Being larger, heavier, harder to move, more complex and crafted, and with manufacturing often geographically clustered, furniture and other home furnishings present a unique array of supply chain challenges even in normal times. The pandemic exacerbated all of them and created a host of new challenges.

Pressure and backups have moved through the supply chains along with the goods they were built for. “First, it was manufacturers, then it was inputs, getting the cloth and the springs and the leather,” Overstock.com CEO Jonathan Johnson said in an interview. “Then it was Asian ports, then it was U.S. ports.”

The industry is still working through backups and backlogs, though retailers have adapted, in part by simply accepting uncertainty and ocean shipping delays as a fact of life for the moment.

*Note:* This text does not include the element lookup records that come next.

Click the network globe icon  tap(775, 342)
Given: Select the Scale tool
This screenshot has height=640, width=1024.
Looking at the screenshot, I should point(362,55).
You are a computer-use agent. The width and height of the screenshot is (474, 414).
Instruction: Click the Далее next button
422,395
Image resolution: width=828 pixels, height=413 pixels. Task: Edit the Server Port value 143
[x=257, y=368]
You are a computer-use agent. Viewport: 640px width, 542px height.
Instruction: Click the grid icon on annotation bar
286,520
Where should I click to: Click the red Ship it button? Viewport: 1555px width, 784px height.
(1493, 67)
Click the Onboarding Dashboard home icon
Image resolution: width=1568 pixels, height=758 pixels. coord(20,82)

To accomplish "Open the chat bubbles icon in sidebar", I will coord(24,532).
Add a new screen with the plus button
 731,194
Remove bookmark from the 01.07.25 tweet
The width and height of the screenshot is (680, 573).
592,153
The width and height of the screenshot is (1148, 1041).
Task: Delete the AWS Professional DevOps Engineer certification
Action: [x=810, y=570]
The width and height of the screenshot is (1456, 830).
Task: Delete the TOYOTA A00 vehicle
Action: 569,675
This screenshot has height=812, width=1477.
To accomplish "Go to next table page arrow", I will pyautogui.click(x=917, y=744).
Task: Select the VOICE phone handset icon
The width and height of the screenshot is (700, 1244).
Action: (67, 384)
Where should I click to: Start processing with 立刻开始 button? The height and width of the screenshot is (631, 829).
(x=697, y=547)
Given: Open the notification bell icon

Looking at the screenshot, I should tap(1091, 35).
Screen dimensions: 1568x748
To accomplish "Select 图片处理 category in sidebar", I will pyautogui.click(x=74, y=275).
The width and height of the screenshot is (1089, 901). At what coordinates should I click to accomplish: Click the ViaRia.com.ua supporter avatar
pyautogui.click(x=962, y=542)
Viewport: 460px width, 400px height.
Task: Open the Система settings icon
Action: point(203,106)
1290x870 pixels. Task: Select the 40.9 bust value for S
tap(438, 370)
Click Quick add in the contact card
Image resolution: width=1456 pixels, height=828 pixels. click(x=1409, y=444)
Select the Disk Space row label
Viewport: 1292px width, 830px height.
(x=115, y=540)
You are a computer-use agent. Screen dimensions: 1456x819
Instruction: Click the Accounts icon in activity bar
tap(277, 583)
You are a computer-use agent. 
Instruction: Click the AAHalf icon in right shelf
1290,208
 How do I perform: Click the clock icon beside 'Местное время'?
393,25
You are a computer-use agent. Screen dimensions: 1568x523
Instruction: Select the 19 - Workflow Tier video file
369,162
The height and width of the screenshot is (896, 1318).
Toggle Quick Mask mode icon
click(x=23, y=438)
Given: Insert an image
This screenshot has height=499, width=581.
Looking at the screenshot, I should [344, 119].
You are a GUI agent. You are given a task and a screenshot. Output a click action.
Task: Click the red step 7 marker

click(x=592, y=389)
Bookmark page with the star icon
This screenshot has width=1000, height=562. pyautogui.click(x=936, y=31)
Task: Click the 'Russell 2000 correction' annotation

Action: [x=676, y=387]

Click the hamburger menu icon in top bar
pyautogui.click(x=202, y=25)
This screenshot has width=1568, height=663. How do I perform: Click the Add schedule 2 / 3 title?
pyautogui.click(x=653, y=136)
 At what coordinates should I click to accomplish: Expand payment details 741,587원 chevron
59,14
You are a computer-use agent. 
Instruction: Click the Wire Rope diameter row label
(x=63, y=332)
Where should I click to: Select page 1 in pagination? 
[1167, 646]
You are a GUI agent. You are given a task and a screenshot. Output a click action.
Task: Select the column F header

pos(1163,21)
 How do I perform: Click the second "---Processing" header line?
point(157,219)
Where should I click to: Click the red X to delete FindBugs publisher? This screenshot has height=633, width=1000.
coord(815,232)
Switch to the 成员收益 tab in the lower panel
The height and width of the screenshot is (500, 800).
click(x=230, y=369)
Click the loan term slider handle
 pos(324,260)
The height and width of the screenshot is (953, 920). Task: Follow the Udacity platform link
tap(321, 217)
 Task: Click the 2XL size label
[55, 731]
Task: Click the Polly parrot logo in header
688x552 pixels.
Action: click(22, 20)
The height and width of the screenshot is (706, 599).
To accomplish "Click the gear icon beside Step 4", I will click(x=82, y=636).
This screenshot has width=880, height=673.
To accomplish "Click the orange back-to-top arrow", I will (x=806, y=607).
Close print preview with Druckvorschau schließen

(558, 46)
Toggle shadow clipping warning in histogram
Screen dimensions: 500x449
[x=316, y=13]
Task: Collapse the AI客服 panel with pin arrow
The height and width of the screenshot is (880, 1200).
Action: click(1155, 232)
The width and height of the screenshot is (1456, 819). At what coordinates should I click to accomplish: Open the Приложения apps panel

“It’s pretty much normalized to something that’s inconsistent, which means everyone just has to build a little more time into their supply chain,” Rick Jordon, senior managing director with FTI Consulting, said in an interview.

Williams-Sonoma Inc. CEO Laura Alber told analysts as much in March about the global supply chain challenges for the sector. ”[O]ur perspective is that this year is going to be about the same as last year, and we thought nothing could be worse than last year,” Alber said.

A ‘perfect storm’

Jordon said that the biggest challenges for the furniture supply chain right now are unpredictability in ocean shipping and pain at the ports. “That’s been the biggest pain point for a while,” Jordon said. “A 20-day transit would be somewhere around 65 days, then it’s 35. And then it’s back to 80.”

 As outlined by Andrew Csicsila, a managing director in AlixPartners’ consumer products practice, last year saw a spike in demand for home goods as consumers refurnished their homes while container shortages and “chokeholds” at ports in Asia and then in the U.S. led to the widespread delays.

Price spikes for commodities that feed into furniture materials, including oil and lumber, have exacerbated the financial pain along with freight inflation. At La-Z-Boy, CEO Melinda Whittington told analysts that shortages of component parts such as microchips and actuators disrupted the company’s manufacturing operations for higher-end products.